Terminadas las pláticas oficiales se entabló entre los representantes revolucionarios y el General Sanguínes una plática sino amistosa sí cortés y afable. Al final y ya de despedida el General Sanguínes reasumió su tiesura de soldado a la antigua moda y dijo con gravedad:

— Señores Licenciado García y Mayores Mayorga y Vega Sánchez, he tenido satisfacción y honra en haberlos conocido y les deseo felicidades y éxito en su carrera, les ruego saludar en mi nombre al señor General Flores de quien tengo los mejores informes y expreso mis votos por su felicidad personal y porque tenga éxito en el gobierno de éste Estado al que he llegado a querer y al que lamento no haber hecho el bien que deseé por impedírmelo  las circunstancias adversas en que he actuado, aunque tengo la satisfacción de creer que por lo menos le he evitado muchos de los males inherentes a los tiempos calamitosos que vivimos. Por lo que hace a usted señor González Cuellar, cumple a mi dignidad de soldado y caballero hacer constar que si le he dirigido la palabra con alguna atención y cortesía ha sido debido a la investidura de parlamentario que no me explico por qué ostenta usted,  me atrevo a creer aunque me atrevo a creer que es porque el señor General Flores ignora sus antecedentes. Tal vez usted piensa que yo no lo he reconocido por la categoría de general que viene usted ostentando, pero si sé y deseo que lo sepan también los señores presentes, que es usted el mismo Capitán de Rurales que desertó hace poco de su puesto y traicionó su bandera pasándose al enemigo con la fuerza que el Gobierno le había confiado, el mismo indigno Oficial que en el momento mismo de consumar su traición me telegrafió rindiendo parte ‘‘sin novedad’’. Lamento mucho su condición de parlamentario me prive de la satisfacción de prenderlo y consignarlo a un consejo de Guerra.

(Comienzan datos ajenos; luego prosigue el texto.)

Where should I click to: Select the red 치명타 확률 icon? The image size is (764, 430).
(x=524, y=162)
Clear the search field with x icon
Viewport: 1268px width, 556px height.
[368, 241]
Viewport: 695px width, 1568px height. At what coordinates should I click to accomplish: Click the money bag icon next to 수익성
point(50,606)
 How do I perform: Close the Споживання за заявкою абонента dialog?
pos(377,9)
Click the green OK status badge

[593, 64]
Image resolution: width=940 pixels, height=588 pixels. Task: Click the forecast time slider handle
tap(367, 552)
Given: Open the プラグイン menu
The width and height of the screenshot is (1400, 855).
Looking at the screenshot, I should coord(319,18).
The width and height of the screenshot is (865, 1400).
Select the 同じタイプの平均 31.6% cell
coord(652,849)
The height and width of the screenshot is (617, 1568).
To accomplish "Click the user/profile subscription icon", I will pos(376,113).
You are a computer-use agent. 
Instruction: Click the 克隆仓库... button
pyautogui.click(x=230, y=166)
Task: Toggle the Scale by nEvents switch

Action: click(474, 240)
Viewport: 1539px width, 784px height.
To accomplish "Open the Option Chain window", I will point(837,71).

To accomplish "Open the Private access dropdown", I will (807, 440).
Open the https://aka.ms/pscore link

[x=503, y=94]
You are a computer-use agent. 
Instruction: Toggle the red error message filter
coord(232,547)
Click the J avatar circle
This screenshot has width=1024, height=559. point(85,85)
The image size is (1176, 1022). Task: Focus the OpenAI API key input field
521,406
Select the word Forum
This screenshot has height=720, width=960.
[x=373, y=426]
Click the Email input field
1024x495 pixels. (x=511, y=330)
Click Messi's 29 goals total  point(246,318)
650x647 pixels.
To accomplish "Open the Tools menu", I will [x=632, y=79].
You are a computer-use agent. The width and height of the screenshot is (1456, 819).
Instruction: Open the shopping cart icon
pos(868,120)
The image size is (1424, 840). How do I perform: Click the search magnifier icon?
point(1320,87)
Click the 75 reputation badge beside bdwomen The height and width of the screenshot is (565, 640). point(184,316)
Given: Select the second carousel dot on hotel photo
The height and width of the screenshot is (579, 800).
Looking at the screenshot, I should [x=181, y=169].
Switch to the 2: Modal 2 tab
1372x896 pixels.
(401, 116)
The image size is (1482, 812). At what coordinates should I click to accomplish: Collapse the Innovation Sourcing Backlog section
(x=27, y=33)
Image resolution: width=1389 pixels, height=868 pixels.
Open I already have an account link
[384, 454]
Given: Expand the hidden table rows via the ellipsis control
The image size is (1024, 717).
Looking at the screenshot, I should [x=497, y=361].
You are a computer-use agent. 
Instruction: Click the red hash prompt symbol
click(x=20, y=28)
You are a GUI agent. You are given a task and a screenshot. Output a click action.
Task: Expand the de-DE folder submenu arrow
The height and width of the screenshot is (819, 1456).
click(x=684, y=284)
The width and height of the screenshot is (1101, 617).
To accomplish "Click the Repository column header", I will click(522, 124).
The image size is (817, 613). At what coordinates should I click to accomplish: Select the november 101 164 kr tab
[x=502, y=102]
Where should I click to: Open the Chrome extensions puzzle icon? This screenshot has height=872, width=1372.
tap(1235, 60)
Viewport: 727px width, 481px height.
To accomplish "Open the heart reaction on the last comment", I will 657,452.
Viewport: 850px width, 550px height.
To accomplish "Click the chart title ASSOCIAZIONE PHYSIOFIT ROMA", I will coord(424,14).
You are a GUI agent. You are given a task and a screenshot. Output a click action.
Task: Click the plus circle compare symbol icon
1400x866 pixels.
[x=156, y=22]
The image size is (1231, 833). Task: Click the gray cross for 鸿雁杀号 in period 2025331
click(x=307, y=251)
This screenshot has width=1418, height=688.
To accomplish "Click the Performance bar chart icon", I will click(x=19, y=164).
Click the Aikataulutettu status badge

Después de ésta ominosa escena la despedida hubo de ser breve y severa. García, Mayorga y Vega Sánchez se limitaron a dar la mano al viejo soldado y murmurar un simple hasta luego. González Cuellar salió silencioso y conturbado.

 

Zimapán, Hidalgo, diciembre de 1953.

Polioptro F. Martínez.

 

Nota:

Después de que escribí originalmente el anterior relato tuve conocimiento y constaté que el Señor Carlos Raigadas Jáuregui, con quien me unen lazos de parentesco y vieja amistad había asistido, en calidad de Teniente Ayudante del Licenciado y Coronel García a la entrevista que se reseña. He obtenido de él un relato escrito que es por sí mismo un valioso testimonio y que se avalora mayormente por ser el señor Raigadas probablemente el único superviviente de quienes a ella concurrieron; coincide substancialmente con la relación que escuché de Alfonso Mayorga y de Rafael Vega Sánchez, pero me ha servido para aclarar algunos detalles y agregar otros que el original no tenía.